Beginning Activity 1: Exploring a Proposition about Factorials

Beginning Activity Beginning Activity 1: Exploring a Proposition about Factorials
A4 US

Definition.

If $n$ is a natural number, we define $n$ factorial, denoted by $n!$ , to be the product of the first $n$ natural numbers. In addition, we define $0!$ to be equal to 1.

Using this definition, we see that

\begin{aligned} 0! & = 1 & 3! & = 1 \cdot 2 \cdot 3 = 6 \\ 1! & = 1 & 4! & = 1 \cdot 2 \cdot 3 \cdot 4 = 24 \\ 2! & = 1 \cdot 2 = 2 & 5! & = 1 \cdot 2 \cdot 3 \cdot 4 \cdot 5 = 120 . \end{aligned}

In general, we write $n! = 1 \cdot 2 \cdot 3 \dots (n - 1) \cdot n$ or $n! = n \cdot (n - 1) \dots 2 \cdot 1 .$ Notice that for any natural number $n,$ $n! = n \cdot (n - 1)! .$

1.

Compute the values of $2^{n}$ and $n!$ for each natural number $n$ with $1 \leq n \leq 7 .$

Now let $P (n)$ be the open sentence, “ $n! > 2^{n} .$ ”

2.

Which of the statements $P (1)$ through $P (7)$ are true?

3.

Based on the evidence so far, does the following proposition appear to be true or false?

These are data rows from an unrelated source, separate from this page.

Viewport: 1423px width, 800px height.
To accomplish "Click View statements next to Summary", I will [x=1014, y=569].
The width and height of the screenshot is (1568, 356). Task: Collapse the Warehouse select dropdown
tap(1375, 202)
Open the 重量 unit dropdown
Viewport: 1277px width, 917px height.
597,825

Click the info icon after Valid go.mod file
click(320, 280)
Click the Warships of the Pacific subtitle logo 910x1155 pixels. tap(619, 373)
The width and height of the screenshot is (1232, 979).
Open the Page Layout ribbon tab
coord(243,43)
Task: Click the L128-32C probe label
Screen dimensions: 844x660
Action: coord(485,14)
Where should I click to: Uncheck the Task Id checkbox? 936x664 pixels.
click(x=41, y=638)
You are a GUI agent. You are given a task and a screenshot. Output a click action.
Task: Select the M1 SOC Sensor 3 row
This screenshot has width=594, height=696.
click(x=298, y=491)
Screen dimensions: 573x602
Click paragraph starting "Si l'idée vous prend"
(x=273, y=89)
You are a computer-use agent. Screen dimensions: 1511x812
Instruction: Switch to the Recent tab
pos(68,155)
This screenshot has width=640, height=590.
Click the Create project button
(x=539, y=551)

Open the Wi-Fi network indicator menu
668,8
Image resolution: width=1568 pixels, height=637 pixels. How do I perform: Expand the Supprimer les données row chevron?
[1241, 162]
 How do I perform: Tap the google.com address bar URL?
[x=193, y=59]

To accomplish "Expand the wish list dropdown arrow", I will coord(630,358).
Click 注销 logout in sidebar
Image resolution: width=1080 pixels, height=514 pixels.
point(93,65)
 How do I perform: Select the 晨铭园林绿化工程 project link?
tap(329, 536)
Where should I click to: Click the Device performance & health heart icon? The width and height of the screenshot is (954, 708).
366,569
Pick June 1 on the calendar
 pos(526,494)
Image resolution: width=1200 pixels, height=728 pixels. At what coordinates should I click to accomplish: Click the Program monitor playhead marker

For each natural number $n$ with $n \geq 4,$ $n! > 2^{n} .$

Let $k$ be a natural number with $k \geq 4 .$ Suppose that we want to prove that if $P (k)$ is true, then $P (k + 1)$ is true. (This could be the inductive step in an induction proof.) To do this, we would be assuming that $k! > 2^{k}$ and would need to prove that $(k + 1)! > 2^{k + 1} .$ Notice that if we multiply both sides of the inequality $k! > 2^{k}$ by $(k + 1),$ we obtain

\begin{matrix} (27) & (k + 1) \cdot k! > (k + 1) 2^{k} . \end{matrix}

4.

In the inequality in (27), explain why $(k + 1) \cdot k! = (k + 1)! .$

5.

Now look at the right side of the inequality in (27) Since we are assuming that $k \geq 4,$ we can conclude that $(k + 1) > 2 .$ Use this to help explain why $(k + 1) 2^{k} > 2^{k + 1} .$

6.

Now use the inequality in (1) and the work in Exercise 4 and Exercise 5 to explain why $(k + 1)! > 2^{k + 1} .$

Mathematical Reasoning: Writing and Proof (PreTeXt Edition)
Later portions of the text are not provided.